=== Section Start ===
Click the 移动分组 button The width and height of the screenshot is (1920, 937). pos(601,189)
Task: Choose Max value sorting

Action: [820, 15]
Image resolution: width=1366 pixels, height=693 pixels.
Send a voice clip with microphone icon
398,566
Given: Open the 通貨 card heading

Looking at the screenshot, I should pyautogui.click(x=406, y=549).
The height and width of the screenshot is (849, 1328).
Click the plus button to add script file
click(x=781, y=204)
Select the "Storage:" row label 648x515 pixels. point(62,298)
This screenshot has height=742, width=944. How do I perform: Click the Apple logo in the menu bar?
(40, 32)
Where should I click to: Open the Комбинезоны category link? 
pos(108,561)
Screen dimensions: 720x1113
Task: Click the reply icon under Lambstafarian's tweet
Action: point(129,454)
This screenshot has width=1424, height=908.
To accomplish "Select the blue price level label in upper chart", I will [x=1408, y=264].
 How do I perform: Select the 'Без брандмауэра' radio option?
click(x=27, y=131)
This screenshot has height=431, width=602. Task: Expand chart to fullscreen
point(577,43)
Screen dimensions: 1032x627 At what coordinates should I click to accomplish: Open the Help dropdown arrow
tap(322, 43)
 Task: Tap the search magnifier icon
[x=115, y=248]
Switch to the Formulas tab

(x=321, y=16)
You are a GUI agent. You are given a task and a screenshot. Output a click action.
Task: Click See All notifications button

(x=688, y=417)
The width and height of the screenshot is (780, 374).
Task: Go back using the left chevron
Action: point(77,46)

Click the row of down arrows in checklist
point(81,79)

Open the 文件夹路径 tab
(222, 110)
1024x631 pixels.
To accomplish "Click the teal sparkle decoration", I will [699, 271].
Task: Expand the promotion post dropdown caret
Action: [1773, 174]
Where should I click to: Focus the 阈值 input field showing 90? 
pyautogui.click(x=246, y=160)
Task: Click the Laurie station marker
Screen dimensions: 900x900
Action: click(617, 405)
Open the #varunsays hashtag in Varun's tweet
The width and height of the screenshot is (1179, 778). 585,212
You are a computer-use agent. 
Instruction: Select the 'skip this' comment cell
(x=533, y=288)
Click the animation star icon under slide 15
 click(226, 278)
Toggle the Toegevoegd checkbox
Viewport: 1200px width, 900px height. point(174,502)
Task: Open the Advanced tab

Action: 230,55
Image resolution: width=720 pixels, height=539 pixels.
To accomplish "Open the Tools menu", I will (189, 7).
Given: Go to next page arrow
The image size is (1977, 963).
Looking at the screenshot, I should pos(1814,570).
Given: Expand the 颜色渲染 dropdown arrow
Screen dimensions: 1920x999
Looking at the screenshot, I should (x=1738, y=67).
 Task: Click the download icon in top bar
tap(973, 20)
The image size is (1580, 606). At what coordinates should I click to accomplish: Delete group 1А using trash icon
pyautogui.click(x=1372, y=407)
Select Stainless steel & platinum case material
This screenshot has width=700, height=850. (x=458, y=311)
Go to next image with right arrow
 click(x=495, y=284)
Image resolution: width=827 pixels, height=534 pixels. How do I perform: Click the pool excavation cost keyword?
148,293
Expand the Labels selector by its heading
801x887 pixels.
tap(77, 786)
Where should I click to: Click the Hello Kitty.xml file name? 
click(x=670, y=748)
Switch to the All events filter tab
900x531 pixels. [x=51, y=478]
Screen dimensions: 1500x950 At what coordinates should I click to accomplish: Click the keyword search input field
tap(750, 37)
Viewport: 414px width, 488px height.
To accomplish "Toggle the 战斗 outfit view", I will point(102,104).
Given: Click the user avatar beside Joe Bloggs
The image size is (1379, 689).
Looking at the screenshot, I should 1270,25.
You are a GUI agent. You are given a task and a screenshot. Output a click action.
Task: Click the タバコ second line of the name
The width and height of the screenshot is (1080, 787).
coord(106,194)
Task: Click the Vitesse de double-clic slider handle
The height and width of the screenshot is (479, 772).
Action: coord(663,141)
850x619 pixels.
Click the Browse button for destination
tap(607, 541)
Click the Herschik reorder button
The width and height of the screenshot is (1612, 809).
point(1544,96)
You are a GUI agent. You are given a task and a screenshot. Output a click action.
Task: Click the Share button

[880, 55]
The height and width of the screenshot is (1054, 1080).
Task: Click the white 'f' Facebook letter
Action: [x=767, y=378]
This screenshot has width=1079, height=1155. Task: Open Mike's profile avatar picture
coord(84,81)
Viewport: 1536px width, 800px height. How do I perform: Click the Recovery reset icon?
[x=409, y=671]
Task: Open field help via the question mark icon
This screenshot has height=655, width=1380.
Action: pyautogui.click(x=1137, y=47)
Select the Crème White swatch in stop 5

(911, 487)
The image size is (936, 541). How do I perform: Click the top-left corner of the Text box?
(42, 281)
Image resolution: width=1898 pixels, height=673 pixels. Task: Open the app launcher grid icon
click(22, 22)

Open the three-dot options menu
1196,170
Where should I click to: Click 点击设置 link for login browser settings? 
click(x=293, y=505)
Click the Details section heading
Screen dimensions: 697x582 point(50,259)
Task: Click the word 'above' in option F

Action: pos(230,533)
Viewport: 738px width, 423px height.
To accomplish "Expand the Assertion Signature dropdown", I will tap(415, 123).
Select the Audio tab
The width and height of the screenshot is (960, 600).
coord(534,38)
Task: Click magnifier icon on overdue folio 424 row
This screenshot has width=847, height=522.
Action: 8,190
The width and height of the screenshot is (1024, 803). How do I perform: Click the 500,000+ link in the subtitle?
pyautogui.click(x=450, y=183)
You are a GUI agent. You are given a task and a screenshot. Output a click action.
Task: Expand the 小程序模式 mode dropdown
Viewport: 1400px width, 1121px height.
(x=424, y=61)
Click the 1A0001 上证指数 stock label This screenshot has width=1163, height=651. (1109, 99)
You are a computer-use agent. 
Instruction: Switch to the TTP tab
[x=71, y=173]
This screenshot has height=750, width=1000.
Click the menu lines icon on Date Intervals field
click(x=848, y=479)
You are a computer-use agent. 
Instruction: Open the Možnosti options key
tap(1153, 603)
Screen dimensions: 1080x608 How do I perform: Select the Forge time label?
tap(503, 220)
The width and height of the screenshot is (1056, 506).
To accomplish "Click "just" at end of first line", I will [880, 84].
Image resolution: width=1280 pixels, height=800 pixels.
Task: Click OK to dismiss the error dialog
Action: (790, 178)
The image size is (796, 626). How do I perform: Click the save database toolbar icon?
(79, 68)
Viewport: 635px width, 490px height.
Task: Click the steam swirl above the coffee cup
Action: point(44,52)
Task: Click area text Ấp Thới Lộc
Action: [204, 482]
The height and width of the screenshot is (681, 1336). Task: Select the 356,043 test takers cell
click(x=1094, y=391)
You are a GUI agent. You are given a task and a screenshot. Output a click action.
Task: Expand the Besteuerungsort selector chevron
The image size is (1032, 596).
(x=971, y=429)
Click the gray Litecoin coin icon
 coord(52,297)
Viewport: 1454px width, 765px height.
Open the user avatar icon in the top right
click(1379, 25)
=== Section End ===
**Try it**
Your task is to retype the whole listing, keeping every word exactly as it is.

**Answer section**
Click the 移动分组 button The width and height of the screenshot is (1920, 937). pos(601,189)
Task: Choose Max value sorting

Action: [820, 15]
Image resolution: width=1366 pixels, height=693 pixels.
Send a voice clip with microphone icon
398,566
Given: Open the 通貨 card heading

Looking at the screenshot, I should pyautogui.click(x=406, y=549).
The height and width of the screenshot is (849, 1328).
Click the plus button to add script file
click(x=781, y=204)
Select the "Storage:" row label 648x515 pixels. point(62,298)
This screenshot has height=742, width=944. How do I perform: Click the Apple logo in the menu bar?
(40, 32)
Where should I click to: Open the Комбинезоны category link? 
pos(108,561)
Screen dimensions: 720x1113
Task: Click the reply icon under Lambstafarian's tweet
Action: point(129,454)
This screenshot has width=1424, height=908.
To accomplish "Select the blue price level label in upper chart", I will [x=1408, y=264].
 How do I perform: Select the 'Без брандмауэра' radio option?
click(x=27, y=131)
This screenshot has height=431, width=602. Task: Expand chart to fullscreen
point(577,43)
Screen dimensions: 1032x627 At what coordinates should I click to accomplish: Open the Help dropdown arrow
tap(322, 43)
 Task: Tap the search magnifier icon
[x=115, y=248]
Switch to the Formulas tab

(x=321, y=16)
You are a GUI agent. You are given a task and a screenshot. Output a click action.
Task: Click See All notifications button

(x=688, y=417)
The width and height of the screenshot is (780, 374).
Task: Go back using the left chevron
Action: point(77,46)

Click the row of down arrows in checklist
point(81,79)

Open the 文件夹路径 tab
(222, 110)
1024x631 pixels.
To accomplish "Click the teal sparkle decoration", I will [699, 271].
Task: Expand the promotion post dropdown caret
Action: [1773, 174]
Where should I click to: Focus the 阈值 input field showing 90? 
pyautogui.click(x=246, y=160)
Task: Click the Laurie station marker
Screen dimensions: 900x900
Action: click(617, 405)
Open the #varunsays hashtag in Varun's tweet
The width and height of the screenshot is (1179, 778). 585,212
You are a computer-use agent. 
Instruction: Select the 'skip this' comment cell
(x=533, y=288)
Click the animation star icon under slide 15
 click(226, 278)
Toggle the Toegevoegd checkbox
Viewport: 1200px width, 900px height. point(174,502)
Task: Open the Advanced tab

Action: 230,55
Image resolution: width=720 pixels, height=539 pixels.
To accomplish "Open the Tools menu", I will (189, 7).
Given: Go to next page arrow
The image size is (1977, 963).
Looking at the screenshot, I should pos(1814,570).
Given: Expand the 颜色渲染 dropdown arrow
Screen dimensions: 1920x999
Looking at the screenshot, I should (x=1738, y=67).
 Task: Click the download icon in top bar
tap(973, 20)
The image size is (1580, 606). At what coordinates should I click to accomplish: Delete group 1А using trash icon
pyautogui.click(x=1372, y=407)
Select Stainless steel & platinum case material
This screenshot has width=700, height=850. (x=458, y=311)
Go to next image with right arrow
 click(x=495, y=284)
Image resolution: width=827 pixels, height=534 pixels. How do I perform: Click the pool excavation cost keyword?
148,293
Expand the Labels selector by its heading
801x887 pixels.
tap(77, 786)
Where should I click to: Click the Hello Kitty.xml file name? 
click(x=670, y=748)
Switch to the All events filter tab
900x531 pixels. [x=51, y=478]
Screen dimensions: 1500x950 At what coordinates should I click to accomplish: Click the keyword search input field
tap(750, 37)
Viewport: 414px width, 488px height.
To accomplish "Toggle the 战斗 outfit view", I will point(102,104).
Given: Click the user avatar beside Joe Bloggs
The image size is (1379, 689).
Looking at the screenshot, I should 1270,25.
You are a GUI agent. You are given a task and a screenshot. Output a click action.
Task: Click the タバコ second line of the name
The width and height of the screenshot is (1080, 787).
coord(106,194)
Task: Click the Vitesse de double-clic slider handle
The height and width of the screenshot is (479, 772).
Action: coord(663,141)
850x619 pixels.
Click the Browse button for destination
tap(607, 541)
Click the Herschik reorder button
The width and height of the screenshot is (1612, 809).
point(1544,96)
You are a GUI agent. You are given a task and a screenshot. Output a click action.
Task: Click the Share button

[880, 55]
The height and width of the screenshot is (1054, 1080).
Task: Click the white 'f' Facebook letter
Action: [x=767, y=378]
This screenshot has width=1079, height=1155. Task: Open Mike's profile avatar picture
coord(84,81)
Viewport: 1536px width, 800px height. How do I perform: Click the Recovery reset icon?
[x=409, y=671]
Task: Open field help via the question mark icon
This screenshot has height=655, width=1380.
Action: pyautogui.click(x=1137, y=47)
Select the Crème White swatch in stop 5

(911, 487)
The image size is (936, 541). How do I perform: Click the top-left corner of the Text box?
(42, 281)
Image resolution: width=1898 pixels, height=673 pixels. Task: Open the app launcher grid icon
click(22, 22)

Open the three-dot options menu
1196,170
Where should I click to: Click 点击设置 link for login browser settings? 
click(x=293, y=505)
Click the Details section heading
Screen dimensions: 697x582 point(50,259)
Task: Click the word 'above' in option F

Action: pos(230,533)
Viewport: 738px width, 423px height.
To accomplish "Expand the Assertion Signature dropdown", I will tap(415, 123).
Select the Audio tab
The width and height of the screenshot is (960, 600).
coord(534,38)
Task: Click magnifier icon on overdue folio 424 row
This screenshot has width=847, height=522.
Action: 8,190
The width and height of the screenshot is (1024, 803). How do I perform: Click the 500,000+ link in the subtitle?
pyautogui.click(x=450, y=183)
You are a GUI agent. You are given a task and a screenshot. Output a click action.
Task: Expand the 小程序模式 mode dropdown
Viewport: 1400px width, 1121px height.
(x=424, y=61)
Click the 1A0001 上证指数 stock label This screenshot has width=1163, height=651. (1109, 99)
You are a computer-use agent. 
Instruction: Switch to the TTP tab
[x=71, y=173]
This screenshot has height=750, width=1000.
Click the menu lines icon on Date Intervals field
click(x=848, y=479)
You are a computer-use agent. 
Instruction: Open the Možnosti options key
tap(1153, 603)
Screen dimensions: 1080x608 How do I perform: Select the Forge time label?
tap(503, 220)
The width and height of the screenshot is (1056, 506).
To accomplish "Click "just" at end of first line", I will [880, 84].
Image resolution: width=1280 pixels, height=800 pixels.
Task: Click OK to dismiss the error dialog
Action: (790, 178)
The image size is (796, 626). How do I perform: Click the save database toolbar icon?
(79, 68)
Viewport: 635px width, 490px height.
Task: Click the steam swirl above the coffee cup
Action: point(44,52)
Task: Click area text Ấp Thới Lộc
Action: [204, 482]
The height and width of the screenshot is (681, 1336). Task: Select the 356,043 test takers cell
click(x=1094, y=391)
You are a GUI agent. You are given a task and a screenshot. Output a click action.
Task: Expand the Besteuerungsort selector chevron
The image size is (1032, 596).
(x=971, y=429)
Click the gray Litecoin coin icon
 coord(52,297)
Viewport: 1454px width, 765px height.
Open the user avatar icon in the top right
click(1379, 25)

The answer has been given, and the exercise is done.